*Task brief*
Line by line, reproduce exactly the beginning of the listing below, ending with the line that contains "You are a computer-use agent. This" and adding nothing.

☆ ☆ ☆ ☆ ☆ ☆ ☆

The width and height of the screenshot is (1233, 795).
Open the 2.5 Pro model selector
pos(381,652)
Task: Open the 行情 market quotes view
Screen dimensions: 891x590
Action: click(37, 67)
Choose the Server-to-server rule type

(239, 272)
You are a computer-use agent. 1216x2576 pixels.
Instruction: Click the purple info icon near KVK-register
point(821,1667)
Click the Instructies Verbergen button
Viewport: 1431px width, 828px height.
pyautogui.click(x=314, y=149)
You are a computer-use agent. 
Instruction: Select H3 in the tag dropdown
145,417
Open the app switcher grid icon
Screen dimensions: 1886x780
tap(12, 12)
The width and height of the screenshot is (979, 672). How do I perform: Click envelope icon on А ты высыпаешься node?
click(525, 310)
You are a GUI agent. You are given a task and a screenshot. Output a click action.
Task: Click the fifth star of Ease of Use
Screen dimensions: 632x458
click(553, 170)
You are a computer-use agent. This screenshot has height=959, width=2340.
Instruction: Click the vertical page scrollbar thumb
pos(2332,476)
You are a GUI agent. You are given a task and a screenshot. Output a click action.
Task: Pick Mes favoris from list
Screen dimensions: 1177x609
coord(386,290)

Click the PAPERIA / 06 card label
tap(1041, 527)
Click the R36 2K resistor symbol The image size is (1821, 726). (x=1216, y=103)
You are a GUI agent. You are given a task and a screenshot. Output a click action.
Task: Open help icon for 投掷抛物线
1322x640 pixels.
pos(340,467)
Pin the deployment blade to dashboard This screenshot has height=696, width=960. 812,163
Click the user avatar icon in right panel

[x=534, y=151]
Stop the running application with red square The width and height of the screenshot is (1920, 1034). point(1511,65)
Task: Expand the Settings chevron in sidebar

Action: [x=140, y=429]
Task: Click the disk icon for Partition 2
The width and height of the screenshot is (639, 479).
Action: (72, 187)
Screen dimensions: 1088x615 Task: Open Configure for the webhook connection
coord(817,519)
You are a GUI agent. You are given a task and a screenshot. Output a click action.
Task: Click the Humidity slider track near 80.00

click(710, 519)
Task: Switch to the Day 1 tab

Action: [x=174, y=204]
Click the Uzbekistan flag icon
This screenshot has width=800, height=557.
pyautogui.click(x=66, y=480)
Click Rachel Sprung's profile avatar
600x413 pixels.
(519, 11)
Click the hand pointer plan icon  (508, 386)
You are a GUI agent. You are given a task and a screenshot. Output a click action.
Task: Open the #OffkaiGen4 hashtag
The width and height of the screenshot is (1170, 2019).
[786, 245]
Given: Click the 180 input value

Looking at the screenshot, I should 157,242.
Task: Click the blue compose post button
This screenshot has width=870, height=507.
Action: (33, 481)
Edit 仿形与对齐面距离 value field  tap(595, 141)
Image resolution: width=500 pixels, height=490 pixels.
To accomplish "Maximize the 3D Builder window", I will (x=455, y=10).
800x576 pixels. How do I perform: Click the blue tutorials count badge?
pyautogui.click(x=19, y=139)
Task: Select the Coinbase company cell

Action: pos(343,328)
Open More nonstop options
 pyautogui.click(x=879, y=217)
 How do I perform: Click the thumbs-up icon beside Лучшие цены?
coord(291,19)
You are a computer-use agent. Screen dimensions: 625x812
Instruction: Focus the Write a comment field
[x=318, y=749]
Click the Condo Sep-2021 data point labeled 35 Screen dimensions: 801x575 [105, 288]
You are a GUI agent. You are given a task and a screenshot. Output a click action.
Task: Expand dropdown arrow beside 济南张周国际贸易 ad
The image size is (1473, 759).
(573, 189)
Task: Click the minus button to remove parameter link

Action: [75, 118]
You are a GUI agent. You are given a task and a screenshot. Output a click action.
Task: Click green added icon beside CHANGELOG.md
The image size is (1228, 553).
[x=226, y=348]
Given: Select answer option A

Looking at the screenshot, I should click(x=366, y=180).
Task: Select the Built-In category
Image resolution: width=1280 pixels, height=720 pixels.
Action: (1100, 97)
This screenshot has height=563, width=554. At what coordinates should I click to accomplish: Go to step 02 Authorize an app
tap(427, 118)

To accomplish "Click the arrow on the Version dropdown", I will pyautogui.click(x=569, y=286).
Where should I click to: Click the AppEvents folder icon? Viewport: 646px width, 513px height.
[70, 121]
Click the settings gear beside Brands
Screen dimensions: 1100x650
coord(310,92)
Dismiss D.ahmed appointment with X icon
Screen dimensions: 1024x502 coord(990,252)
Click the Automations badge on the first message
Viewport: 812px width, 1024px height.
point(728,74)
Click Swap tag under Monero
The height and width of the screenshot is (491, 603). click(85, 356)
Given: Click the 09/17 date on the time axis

☆ ☆ ☆ ☆ ☆ ☆ ☆

*Task response*
The width and height of the screenshot is (1233, 795).
Open the 2.5 Pro model selector
pos(381,652)
Task: Open the 行情 market quotes view
Screen dimensions: 891x590
Action: click(37, 67)
Choose the Server-to-server rule type

(239, 272)
You are a computer-use agent. 1216x2576 pixels.
Instruction: Click the purple info icon near KVK-register
point(821,1667)
Click the Instructies Verbergen button
Viewport: 1431px width, 828px height.
pyautogui.click(x=314, y=149)
You are a computer-use agent. 
Instruction: Select H3 in the tag dropdown
145,417
Open the app switcher grid icon
Screen dimensions: 1886x780
tap(12, 12)
The width and height of the screenshot is (979, 672). How do I perform: Click envelope icon on А ты высыпаешься node?
click(525, 310)
You are a GUI agent. You are given a task and a screenshot. Output a click action.
Task: Click the fifth star of Ease of Use
Screen dimensions: 632x458
click(553, 170)
You are a computer-use agent. This screenshot has height=959, width=2340.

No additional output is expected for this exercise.